Before you create an article, make sure you understand what kind of articles are accepted here. Remember: Wikipedia is an encyclopedia, and while many topics are encyclopedic, some things are not.
It is highly recommend that you place this text: ((EducationalAssignment))
on the discussion page of any articles you are working on as part of your Wikipedia-related course assignment. This will let other editors know this article is a subject of an educational assignment and should be treated accordingly.
We hope you like it here and encourage you to stay even after your assignment is finished!
Nikkimaria (talk) 13:28, 21 September 2009 (UTC)
Good job, please try to give me a WP:DIFF of that edit. --Piotr Konieczny aka Prokonsul Piotrus| talk 15:58, 21 September 2009 (UTC)
Good job starting with expanding the article ([1]). You should add more inline citations, you want to have all paragraphs, and preferably all sentences, referenced. --Piotr Konieczny aka Prokonsul Piotrus| talk 17:31, 2 November 2009 (UTC)

#### Tasks:
**a)** Retype the part of the talk-page passage starting with "Nikkimaria (talk) 13:28, 21" and going on through "15:58, 21 September 2009 (UTC)".
**b)** Repeat the lines of the listing starting with the line with "Viewport: 1417px width, 840px height." and going on through the line with "Action: pos(517,324)", including both of those lines.

#### Exercise material:
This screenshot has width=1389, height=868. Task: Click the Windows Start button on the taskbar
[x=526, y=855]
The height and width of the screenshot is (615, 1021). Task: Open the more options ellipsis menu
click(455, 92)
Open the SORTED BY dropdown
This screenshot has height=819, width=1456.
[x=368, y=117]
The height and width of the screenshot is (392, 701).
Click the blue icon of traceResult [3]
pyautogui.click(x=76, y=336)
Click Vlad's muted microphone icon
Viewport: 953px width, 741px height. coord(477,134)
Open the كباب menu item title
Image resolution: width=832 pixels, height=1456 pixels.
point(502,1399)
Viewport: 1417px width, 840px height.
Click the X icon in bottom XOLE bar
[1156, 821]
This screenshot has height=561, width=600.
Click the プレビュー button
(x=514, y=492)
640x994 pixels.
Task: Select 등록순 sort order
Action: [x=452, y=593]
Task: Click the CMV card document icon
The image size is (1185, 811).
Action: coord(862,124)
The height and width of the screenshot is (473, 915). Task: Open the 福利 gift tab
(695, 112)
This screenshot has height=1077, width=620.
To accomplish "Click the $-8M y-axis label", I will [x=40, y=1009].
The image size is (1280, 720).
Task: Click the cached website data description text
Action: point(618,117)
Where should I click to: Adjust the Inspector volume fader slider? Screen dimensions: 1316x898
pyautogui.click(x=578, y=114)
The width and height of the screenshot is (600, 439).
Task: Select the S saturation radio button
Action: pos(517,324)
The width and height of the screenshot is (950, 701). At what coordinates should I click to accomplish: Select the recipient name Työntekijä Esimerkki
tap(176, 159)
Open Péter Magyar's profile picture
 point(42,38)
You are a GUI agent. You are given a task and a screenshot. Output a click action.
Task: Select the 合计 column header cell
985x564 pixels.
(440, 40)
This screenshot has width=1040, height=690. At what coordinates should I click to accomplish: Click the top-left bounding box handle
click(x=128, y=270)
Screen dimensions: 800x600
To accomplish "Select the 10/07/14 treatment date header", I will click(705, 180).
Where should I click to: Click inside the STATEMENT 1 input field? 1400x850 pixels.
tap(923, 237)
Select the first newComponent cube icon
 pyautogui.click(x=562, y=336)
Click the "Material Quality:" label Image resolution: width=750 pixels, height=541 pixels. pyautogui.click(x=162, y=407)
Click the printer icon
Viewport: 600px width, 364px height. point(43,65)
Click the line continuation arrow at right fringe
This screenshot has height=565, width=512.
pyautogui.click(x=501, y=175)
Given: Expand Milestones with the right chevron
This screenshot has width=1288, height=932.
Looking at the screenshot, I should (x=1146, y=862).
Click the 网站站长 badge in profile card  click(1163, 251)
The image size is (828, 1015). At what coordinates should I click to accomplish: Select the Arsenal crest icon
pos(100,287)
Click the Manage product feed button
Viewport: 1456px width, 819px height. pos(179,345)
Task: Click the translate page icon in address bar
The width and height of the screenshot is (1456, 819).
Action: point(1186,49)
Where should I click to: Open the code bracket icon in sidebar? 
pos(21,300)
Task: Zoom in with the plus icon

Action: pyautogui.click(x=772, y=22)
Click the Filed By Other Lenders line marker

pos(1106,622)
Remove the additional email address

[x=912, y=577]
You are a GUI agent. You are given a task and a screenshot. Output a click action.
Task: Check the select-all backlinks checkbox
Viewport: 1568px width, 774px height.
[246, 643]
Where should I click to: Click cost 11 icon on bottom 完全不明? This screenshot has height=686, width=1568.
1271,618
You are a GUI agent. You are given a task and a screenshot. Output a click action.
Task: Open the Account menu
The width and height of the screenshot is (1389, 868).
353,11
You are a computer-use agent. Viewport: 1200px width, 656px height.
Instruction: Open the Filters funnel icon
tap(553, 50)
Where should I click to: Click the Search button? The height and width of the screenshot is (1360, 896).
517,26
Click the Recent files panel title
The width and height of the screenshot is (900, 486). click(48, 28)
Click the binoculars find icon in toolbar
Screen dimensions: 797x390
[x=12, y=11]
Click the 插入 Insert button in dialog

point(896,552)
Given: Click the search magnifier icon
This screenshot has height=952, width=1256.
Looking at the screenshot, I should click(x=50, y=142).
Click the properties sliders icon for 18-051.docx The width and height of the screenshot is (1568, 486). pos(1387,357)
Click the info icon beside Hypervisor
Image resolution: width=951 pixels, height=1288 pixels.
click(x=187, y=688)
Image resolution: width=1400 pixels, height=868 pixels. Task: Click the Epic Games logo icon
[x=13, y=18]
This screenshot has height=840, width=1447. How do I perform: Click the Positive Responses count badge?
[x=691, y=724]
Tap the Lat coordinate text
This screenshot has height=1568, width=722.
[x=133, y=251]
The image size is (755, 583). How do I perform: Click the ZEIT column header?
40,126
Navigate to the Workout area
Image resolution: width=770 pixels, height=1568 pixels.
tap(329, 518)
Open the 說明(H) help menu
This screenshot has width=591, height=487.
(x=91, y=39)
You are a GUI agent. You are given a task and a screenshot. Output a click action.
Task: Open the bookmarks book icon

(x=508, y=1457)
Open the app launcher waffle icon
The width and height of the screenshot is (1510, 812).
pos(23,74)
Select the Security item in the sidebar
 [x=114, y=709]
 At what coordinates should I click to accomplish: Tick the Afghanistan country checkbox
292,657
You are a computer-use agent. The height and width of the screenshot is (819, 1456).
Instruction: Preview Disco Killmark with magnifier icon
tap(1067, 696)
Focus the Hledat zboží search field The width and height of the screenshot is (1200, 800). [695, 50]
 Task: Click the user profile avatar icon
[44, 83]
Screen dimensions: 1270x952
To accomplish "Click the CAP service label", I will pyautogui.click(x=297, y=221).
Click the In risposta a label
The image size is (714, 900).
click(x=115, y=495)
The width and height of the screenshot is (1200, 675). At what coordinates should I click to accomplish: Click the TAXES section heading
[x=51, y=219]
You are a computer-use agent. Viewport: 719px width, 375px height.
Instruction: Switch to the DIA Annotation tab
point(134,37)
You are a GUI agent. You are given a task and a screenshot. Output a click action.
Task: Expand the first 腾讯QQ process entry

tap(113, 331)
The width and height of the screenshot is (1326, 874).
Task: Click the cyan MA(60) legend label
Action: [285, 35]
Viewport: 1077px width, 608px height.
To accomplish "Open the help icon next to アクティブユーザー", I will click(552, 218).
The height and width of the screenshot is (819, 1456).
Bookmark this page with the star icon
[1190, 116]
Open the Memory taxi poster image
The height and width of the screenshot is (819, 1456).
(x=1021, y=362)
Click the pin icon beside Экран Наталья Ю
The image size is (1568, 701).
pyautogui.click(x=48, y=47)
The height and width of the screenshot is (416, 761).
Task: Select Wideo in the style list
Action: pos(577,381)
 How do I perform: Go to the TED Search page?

#### Answers:
**a)**
Nikkimaria (talk) 13:28, 21 September 2009 (UTC)
Good job, please try to give me a WP:DIFF of that edit. --Piotr Konieczny aka Prokonsul Piotrus| talk 15:58, 21 September 2009 (UTC)

**b)**
Viewport: 1417px width, 840px height.
Click the X icon in bottom XOLE bar
[1156, 821]
This screenshot has height=561, width=600.
Click the プレビュー button
(x=514, y=492)
640x994 pixels.
Task: Select 등록순 sort order
Action: [x=452, y=593]
Task: Click the CMV card document icon
The image size is (1185, 811).
Action: coord(862,124)
The height and width of the screenshot is (473, 915). Task: Open the 福利 gift tab
(695, 112)
This screenshot has height=1077, width=620.
To accomplish "Click the $-8M y-axis label", I will [x=40, y=1009].
The image size is (1280, 720).
Task: Click the cached website data description text
Action: point(618,117)
Where should I click to: Adjust the Inspector volume fader slider? Screen dimensions: 1316x898
pyautogui.click(x=578, y=114)
The width and height of the screenshot is (600, 439).
Task: Select the S saturation radio button
Action: pos(517,324)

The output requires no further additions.